__Document text__:
☆ ☆ ☆ ☆ ☆

Sometimes these messages look very professional. Scammers work hard to replicate messages from legitimate sources like government agencies or banks. They’ll include a link with text that says, for example, Attorney General’s Office but the hyperlink itself goes somewhere else. You can check whether a link is for real by hovering over the text and reading the link that pops up—but be careful not to click on the link while hovering or you could end up on the scammers site!

OnGuardOnline.gov, the federal government’s Internet safety Web site, offers the following tips:

• Use trusted security software and schedule regular, automatic updates.

• Never e-mail personal or financial information.

• Only provide personal or financial information through an organization’s Web site if you typed in the address yourself and you know the site is secure, including a web address that starts with “https” –rather than just “http.”

• Review credit card and bank statements as soon as you receive them— and if you notice you’re not receiving your statements as expected, check with your bank or card company right away.

Finally, be very careful about opening attachments or downloading files from e-mails—no matter who sent them. No one is safe from spoofers!

5 Replies to "Scam alert! Attorney General's Office says, don't get 'spoofed'"

  • Connie March 7, 2013 (5:50 pm)

☆ ☆ ☆ ☆ ☆

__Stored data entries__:
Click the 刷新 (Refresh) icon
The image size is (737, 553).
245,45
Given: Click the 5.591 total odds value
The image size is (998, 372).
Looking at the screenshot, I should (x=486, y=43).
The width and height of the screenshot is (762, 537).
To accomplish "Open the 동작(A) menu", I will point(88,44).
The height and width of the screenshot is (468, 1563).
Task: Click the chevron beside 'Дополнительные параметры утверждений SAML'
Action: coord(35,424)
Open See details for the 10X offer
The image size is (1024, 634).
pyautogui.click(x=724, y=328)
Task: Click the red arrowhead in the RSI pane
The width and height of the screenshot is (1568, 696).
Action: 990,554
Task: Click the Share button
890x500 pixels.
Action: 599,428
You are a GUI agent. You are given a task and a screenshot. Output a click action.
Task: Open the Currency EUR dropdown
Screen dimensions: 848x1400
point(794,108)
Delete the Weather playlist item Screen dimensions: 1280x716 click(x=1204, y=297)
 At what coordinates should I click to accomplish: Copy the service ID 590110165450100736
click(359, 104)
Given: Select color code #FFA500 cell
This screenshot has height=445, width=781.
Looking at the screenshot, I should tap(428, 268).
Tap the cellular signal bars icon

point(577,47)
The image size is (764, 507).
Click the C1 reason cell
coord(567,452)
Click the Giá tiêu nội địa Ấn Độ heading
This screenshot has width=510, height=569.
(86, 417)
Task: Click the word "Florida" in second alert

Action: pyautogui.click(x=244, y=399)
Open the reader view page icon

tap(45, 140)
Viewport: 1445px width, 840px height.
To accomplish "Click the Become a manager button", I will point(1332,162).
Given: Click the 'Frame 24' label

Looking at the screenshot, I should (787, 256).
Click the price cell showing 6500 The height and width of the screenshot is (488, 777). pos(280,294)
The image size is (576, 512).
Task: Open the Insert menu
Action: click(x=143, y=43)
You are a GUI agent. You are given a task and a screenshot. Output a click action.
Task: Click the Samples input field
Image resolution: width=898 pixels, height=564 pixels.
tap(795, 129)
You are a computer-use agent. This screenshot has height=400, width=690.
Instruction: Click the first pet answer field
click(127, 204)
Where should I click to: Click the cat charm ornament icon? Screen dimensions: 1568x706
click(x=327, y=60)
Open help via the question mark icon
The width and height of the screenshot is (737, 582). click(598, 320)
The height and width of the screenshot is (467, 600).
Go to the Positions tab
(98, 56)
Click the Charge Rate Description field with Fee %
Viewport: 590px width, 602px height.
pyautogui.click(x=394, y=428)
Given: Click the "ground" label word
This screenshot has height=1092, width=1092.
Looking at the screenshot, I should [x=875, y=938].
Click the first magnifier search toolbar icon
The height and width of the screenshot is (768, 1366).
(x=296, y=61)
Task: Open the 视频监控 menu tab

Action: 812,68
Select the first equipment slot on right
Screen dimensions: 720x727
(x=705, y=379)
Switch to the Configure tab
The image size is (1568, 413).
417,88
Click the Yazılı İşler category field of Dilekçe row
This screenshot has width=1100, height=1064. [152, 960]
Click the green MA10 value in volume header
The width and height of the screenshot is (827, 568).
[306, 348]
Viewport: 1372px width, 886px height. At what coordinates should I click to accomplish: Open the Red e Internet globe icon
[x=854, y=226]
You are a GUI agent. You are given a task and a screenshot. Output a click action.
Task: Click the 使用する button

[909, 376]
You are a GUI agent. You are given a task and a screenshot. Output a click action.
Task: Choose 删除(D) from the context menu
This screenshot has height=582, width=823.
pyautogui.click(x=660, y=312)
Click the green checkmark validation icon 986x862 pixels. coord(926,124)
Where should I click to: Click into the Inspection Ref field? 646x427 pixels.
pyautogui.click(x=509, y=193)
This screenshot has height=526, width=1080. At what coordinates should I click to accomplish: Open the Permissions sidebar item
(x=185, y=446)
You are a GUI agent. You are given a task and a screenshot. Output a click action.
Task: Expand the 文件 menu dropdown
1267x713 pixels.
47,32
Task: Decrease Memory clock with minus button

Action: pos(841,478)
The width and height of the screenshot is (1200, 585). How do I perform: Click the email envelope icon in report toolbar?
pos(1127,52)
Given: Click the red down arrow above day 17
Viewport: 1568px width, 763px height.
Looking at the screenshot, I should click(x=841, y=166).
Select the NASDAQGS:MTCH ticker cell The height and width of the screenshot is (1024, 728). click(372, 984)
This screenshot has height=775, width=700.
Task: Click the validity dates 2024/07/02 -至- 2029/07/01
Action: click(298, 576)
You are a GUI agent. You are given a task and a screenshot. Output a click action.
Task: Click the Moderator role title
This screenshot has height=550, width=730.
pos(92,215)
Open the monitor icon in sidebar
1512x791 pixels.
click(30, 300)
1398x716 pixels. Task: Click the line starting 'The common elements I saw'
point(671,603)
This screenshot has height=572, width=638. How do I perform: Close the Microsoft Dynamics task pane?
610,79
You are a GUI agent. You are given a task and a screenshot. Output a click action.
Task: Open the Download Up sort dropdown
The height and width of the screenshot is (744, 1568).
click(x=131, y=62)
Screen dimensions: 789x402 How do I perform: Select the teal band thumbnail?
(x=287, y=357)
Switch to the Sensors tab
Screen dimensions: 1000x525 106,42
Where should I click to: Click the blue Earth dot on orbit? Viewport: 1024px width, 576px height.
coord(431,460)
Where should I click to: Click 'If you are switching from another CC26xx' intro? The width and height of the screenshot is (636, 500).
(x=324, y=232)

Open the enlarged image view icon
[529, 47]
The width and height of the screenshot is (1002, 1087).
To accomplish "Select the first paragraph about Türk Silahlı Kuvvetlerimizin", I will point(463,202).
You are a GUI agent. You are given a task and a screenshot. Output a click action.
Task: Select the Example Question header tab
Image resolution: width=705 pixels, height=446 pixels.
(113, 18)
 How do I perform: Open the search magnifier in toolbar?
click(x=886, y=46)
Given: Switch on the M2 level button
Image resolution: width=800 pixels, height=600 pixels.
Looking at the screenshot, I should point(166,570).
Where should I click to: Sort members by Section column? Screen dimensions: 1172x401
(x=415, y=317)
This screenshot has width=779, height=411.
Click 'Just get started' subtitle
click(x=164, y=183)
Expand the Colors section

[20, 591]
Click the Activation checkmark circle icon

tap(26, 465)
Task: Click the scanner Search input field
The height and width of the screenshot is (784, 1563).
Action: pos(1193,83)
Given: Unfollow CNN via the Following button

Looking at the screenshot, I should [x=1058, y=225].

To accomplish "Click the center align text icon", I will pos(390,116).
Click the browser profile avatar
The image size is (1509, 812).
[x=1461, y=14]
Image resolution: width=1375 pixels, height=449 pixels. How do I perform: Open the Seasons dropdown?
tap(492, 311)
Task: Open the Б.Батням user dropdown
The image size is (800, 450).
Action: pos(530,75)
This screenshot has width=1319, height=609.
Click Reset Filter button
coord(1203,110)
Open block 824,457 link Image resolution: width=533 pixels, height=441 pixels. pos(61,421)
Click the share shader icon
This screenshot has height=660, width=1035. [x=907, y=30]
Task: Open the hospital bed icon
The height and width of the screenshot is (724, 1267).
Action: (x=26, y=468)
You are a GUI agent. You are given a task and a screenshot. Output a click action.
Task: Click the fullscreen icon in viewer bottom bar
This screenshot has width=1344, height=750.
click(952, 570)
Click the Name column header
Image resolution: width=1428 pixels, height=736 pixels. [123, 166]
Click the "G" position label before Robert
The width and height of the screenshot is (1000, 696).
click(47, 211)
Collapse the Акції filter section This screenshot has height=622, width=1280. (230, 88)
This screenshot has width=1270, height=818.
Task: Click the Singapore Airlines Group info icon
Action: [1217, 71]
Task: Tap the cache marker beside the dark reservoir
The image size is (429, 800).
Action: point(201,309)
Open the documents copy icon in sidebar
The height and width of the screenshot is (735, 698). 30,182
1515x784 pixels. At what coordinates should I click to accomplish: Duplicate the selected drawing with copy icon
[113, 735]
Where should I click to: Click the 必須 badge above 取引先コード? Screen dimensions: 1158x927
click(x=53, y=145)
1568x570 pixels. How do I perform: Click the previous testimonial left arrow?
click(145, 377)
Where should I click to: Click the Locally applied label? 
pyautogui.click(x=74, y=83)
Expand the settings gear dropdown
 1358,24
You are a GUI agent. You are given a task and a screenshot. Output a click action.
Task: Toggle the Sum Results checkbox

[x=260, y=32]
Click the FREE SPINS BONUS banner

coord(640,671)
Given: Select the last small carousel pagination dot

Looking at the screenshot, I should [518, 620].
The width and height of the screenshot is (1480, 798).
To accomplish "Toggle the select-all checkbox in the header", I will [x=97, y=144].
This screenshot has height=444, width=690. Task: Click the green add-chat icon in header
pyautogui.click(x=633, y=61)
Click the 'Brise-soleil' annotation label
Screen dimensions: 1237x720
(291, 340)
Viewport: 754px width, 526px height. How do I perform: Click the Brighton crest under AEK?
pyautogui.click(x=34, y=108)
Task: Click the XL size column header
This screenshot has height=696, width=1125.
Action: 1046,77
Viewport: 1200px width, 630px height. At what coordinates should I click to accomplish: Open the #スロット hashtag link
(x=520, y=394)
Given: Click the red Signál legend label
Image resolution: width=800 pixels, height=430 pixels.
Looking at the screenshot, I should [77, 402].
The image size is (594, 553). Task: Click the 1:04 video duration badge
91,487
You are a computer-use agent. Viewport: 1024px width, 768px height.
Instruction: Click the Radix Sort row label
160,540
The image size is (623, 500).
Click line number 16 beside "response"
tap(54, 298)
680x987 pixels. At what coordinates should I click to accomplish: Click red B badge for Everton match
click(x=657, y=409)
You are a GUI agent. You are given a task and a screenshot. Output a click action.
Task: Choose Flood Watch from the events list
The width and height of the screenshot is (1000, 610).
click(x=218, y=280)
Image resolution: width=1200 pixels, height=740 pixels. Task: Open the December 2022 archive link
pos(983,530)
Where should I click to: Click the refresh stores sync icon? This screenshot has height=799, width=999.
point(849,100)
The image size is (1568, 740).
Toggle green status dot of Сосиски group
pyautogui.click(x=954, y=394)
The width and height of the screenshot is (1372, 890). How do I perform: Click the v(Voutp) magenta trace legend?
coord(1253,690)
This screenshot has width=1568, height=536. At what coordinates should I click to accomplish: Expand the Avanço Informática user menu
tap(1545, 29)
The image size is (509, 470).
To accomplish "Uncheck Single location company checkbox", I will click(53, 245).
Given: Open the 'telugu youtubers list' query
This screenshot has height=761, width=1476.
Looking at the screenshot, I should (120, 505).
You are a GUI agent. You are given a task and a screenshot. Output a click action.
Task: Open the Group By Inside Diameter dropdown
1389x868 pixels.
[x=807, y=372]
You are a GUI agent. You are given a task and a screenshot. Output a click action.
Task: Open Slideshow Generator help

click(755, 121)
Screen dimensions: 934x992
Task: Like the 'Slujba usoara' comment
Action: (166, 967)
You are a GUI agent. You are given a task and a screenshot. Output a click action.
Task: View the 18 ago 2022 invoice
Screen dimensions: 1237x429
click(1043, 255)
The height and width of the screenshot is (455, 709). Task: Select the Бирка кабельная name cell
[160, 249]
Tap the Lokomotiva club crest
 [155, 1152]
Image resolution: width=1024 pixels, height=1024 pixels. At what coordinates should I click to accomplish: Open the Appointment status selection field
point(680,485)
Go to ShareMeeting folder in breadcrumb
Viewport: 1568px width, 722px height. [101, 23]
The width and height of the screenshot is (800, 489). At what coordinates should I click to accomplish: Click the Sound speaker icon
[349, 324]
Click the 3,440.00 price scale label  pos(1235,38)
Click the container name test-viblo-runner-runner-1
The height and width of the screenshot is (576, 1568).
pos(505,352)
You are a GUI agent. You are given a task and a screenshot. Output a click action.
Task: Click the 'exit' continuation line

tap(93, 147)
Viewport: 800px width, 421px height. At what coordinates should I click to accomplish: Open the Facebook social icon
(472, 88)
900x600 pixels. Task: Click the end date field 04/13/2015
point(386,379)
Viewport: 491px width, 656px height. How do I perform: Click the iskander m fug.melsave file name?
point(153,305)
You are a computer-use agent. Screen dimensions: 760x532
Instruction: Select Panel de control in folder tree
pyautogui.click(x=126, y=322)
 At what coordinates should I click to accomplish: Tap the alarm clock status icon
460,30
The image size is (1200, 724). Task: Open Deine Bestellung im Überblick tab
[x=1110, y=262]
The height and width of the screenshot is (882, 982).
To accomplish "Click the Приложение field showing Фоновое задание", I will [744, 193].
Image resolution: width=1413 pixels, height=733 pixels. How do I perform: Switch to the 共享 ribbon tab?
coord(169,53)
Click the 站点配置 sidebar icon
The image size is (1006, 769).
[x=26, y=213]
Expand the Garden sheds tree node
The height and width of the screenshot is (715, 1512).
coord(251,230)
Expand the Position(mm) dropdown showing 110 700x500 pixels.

☆ ☆ ☆ ☆ ☆

__What to do__:
(a) Give again the passage of the scam alert between "OnGuardOnline.gov, the federal" and "company right away.", inclusive, copying it word for word.
(b) According to the scam alert, why must you avoid clicking a link while hovering over it to check where it goes? Answer in one to three sentences.

__Exercise solutions__:
(a)
OnGuardOnline.gov, the federal government’s Internet safety Web site, offers the following tips:

• Use trusted security software and schedule regular, automatic updates.

• Never e-mail personal or financial information.

• Only provide personal or financial information through an organization’s Web site if you typed in the address yourself and you know the site is secure, including a web address that starts with “https” –rather than just “http.”

• Review credit card and bank statements as soon as you receive them— and if you notice you’re not receiving your statements as expected, check with your bank or card company right away.

(b) Scammers may show link text such as "Attorney General's Office" while the hyperlink itself leads somewhere else. Hovering reveals the real link, but clicking during that check could take you to the scammers' site.